Capítulo XII
En todo este embrollo con Varzi, lo más difícil era escabullirse de la mansión sin levantar sospechas. Los días que cantaba en el Carmesí se tornaban un infierno hasta que, sorteados los compromisos y las preguntas indiscretas, se dirigía al burdel conducida por Pascualito.
Mamá Cheia se quedaba con el corazón en la boca, rezando el rosario, y se preguntaba si lo que Micaela hacía era pecado, e, inclinada a creer que sí, se mortificaba, segura de que, terca como era, jamás lograría convencerla para que se confesara con el padre Miguel. Paradójicamente, el más calmo resultaba el maestro Moreschi, quien, a pesar del pánico que le causaba saberla en medio de un ambiente tan peligroso, aceptaba la situación. Se convirtió en su principal encubridor, e inventaba salidas que lo obligaban a pasar varias horas fuera de la mansión sin rumbo fijo.
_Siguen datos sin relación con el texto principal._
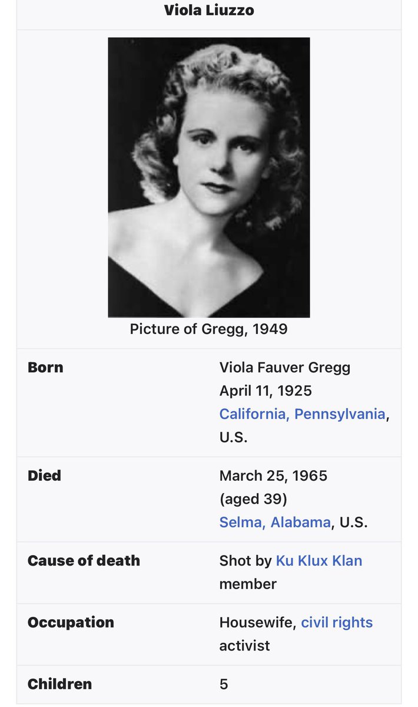This screenshot has width=418, height=707.
Task: Click the birth date April 11, 1925
Action: click(266, 391)
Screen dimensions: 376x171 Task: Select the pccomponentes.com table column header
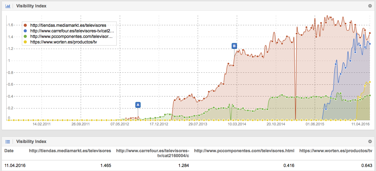(x=244, y=151)
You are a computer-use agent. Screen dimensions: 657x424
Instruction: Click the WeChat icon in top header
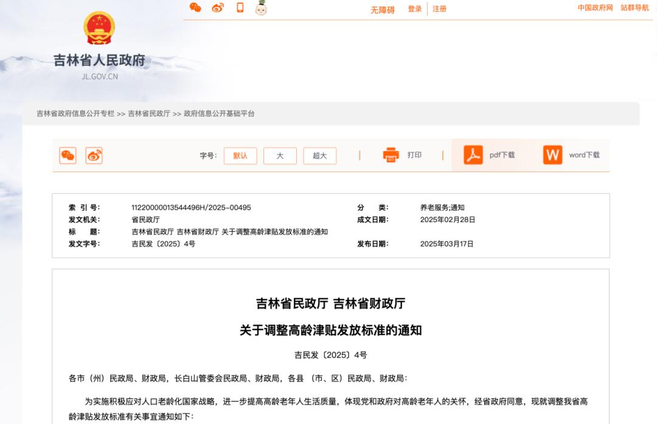(195, 8)
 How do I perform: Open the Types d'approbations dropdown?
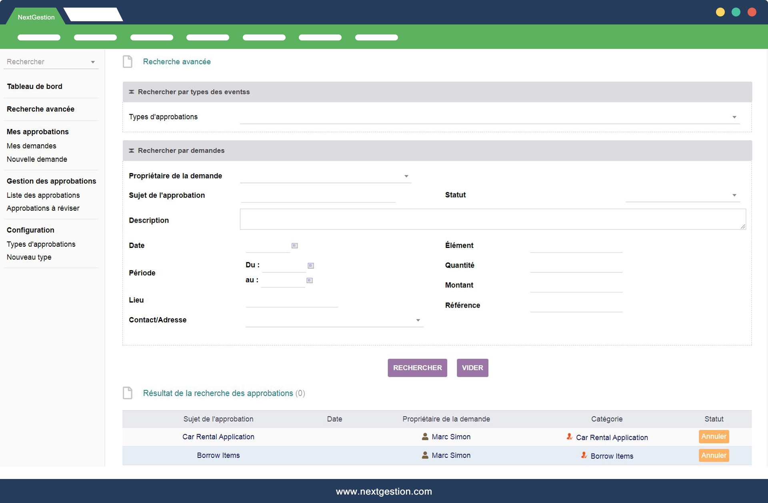pos(734,117)
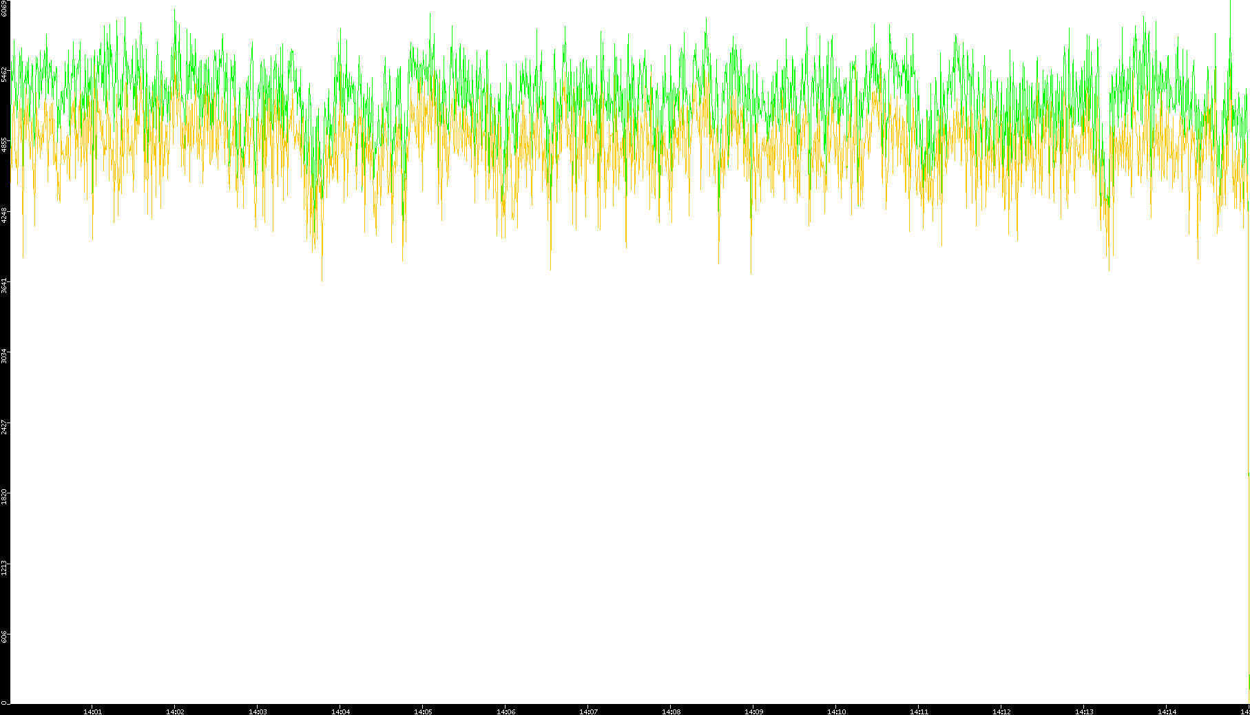1250x715 pixels.
Task: Select the 3641 vertical axis label
Action: click(x=5, y=285)
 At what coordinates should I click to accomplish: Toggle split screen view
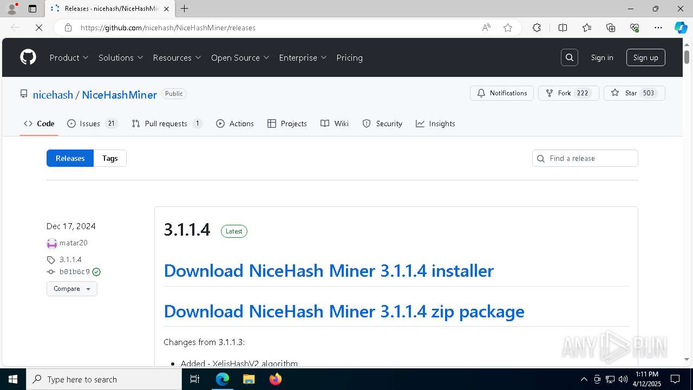click(x=563, y=28)
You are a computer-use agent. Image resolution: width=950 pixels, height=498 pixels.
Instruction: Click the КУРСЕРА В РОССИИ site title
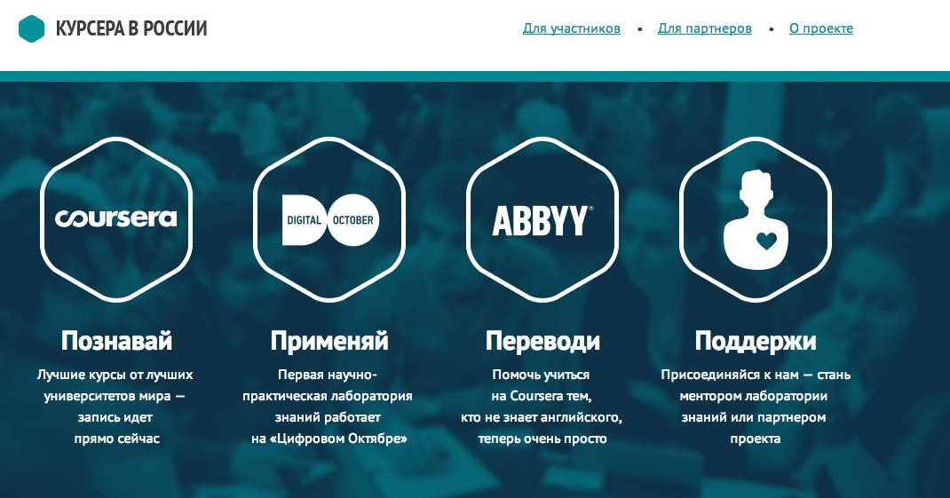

No obstante, tenía varios conocidos y allegados en Buenos Aires, incluso, un amigo de la juventud, Luigi Mancinelli, dueño de la Gran Compañía Lírica Italiana, de gira por Sudamérica, que tenía en el Colón su destino más importante. Alessandro y él planeaban la próxima presentación de la divina Four, aunque Moreschi sabía que, hasta dentro de cuatro meses, su protegida sólo cantaría tangos.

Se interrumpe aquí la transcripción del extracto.